From the 428 patients with a diagnosis of AION meeting study criteria, 53 had at least one documented fall after their AION diagnosis, and 56 died during the study period. Table 1 describes the baseline characteristics of these 428 subjects and the unadjusted incidence of falls and mortality for each demographic or clinical factor. The average age of the study population was 68.1 ± 12.3 years, which is consistent with the mean age of onset for AION of 62–65 [15,16]. There were slightly fewer females (40.4%) than males. Cumulatively, over half of the subjects had underlying eye conditions comorbid to their AION (47.4% with active cataract in at least one eye, 12.4% with age-related macular degeneration, and 11.7% with diabetic retinopathy). The majority (83.4%) of the subjects were on five or more systemic medications, consistent with polypharmacy [17]. In unadjusted models, older age, non-white race, cardiovascular disease, cerebrovascular disease, hypertension, and dementia were associated with an increased risk of incident falls (all p < 0.05). Patients with cataracts were less likely to experience a fall. Older age, cardiovascular disease, cerebrovascular disease, and both visual acuity and legal blindness (VA 20/200 or worse) were predictors of mortality (all p < 0.05).

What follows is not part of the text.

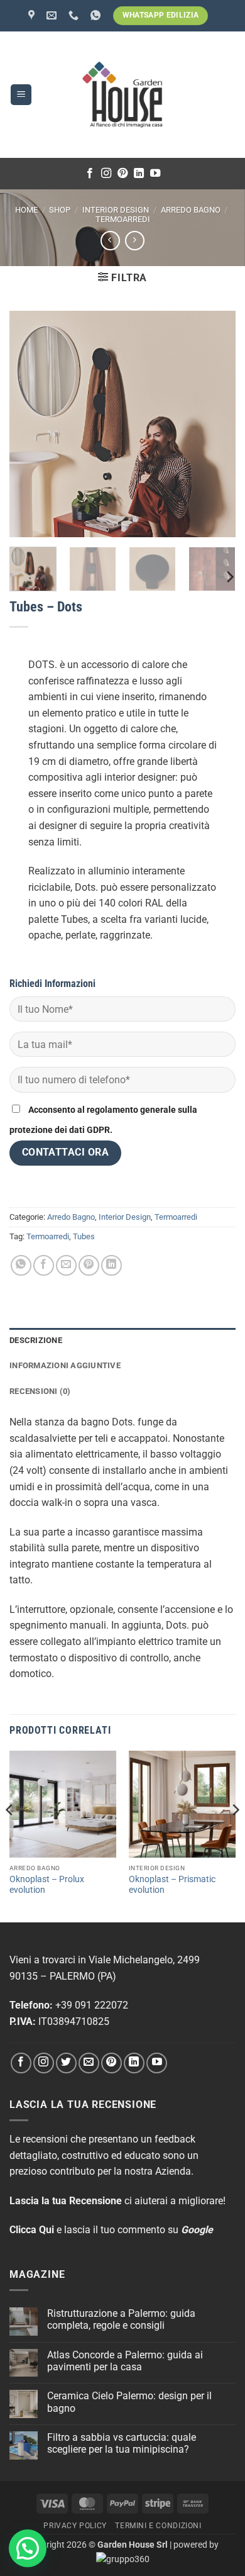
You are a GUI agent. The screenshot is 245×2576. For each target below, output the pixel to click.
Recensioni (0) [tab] (40, 1391)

In multivariable models that adjusted for a priori ophthalmic, demographic, and clinical confounders, worse logMAR VA and legal blindness (best-corrected vision of 20/200 or worse) were both associated with increased incident fall risk and mortality risk among patients with a new diagnosis of AION (Table 2, Supplemental Table S1, and Figure 1). For example, a +1-unit increase in logMAR VA was associated with a 36% greater risk of falls (hazard ratio (HR) 1.36, 95% CI (1.06–1.73), p = 0.014) and 44% increased risk of mortality (HR 1.44, 95% CI (1.15–1.82), p = 0.002). Also, there was a greater risk of experiencing either an adverse outcome of an incident fall or death (HR 1.37, 95% CI (1.15–1.62), p = 0.001). Similarly, in adjusted models (Table 2, Supplemental Table S1, Figure 1), legal blindness was associated with an 80% greater risk of falls (HR 1.80, 95% CI (1.05–3.07), p = 0.032), a two-fold greater risk of mortality (HR 2.16, 95% CI (1.29–3.63), p = 0.004), and a 74% increased risk of either adverse outcome (HR 1.74, 95% CI (1.17–2.58), p = 0.006).
Reliable automated perimetry was available for grading in a subset of cases (n = 216). A better (less negative) mean deviation was associated with a slightly lower fall risk (HR 0.96, 95% CI (0.93, 0.99), p = 0.0.044) in unadjusted Cox proportional hazards model, but this was not significant after adjusting for the other clinical and demographic covariates in multivariable analyses (HR 0.97, 95% CI (0.93, 1.0), p = 0.066). Differences in the time to fall for those with a globally constricted visual field vs. more focal visual field deficit were not significant (unadjusted HR 1.66, 95% CI (0.87, 3.14), p = 0.12; adjusted HR 1.60, 95% CI (0.81, 3.17), p = 0.176). There was no difference in the risk of mortality based on MD (unadjusted HR 1.0, 95% CI (0.96, 1.04), p = 0.91; adjusted HR 1.0, 95% CI (0.97, 1.05), p = 0.70) or having a globally constricted visual field pattern (unadjusted HR 1.06, (95% CI 0.51, 2.18), p = 0.88; adjusted HR 0.86, 95% CI (0.39, 1.90), p = 0.70).

4. Discussion

In this study, we demonstrated that among patients with acute AION, worse visual acuity, especially legal blindness, was associated with a significantly greater risk of incident EMR encounter for a fall and higher risk of mortality. Our study findings underscore the contribution of vision to risk of falls and mortality independent of other systemic conditions, like cerebrovascular and cardiovascular disease, diabetes, hypertension, dementia, and polypharmacy. These results are also remarkable because all included patients had AION and, thus, shared many of the cardiovascular and other risk factors and characteristics that predispose one to incident AION or fall.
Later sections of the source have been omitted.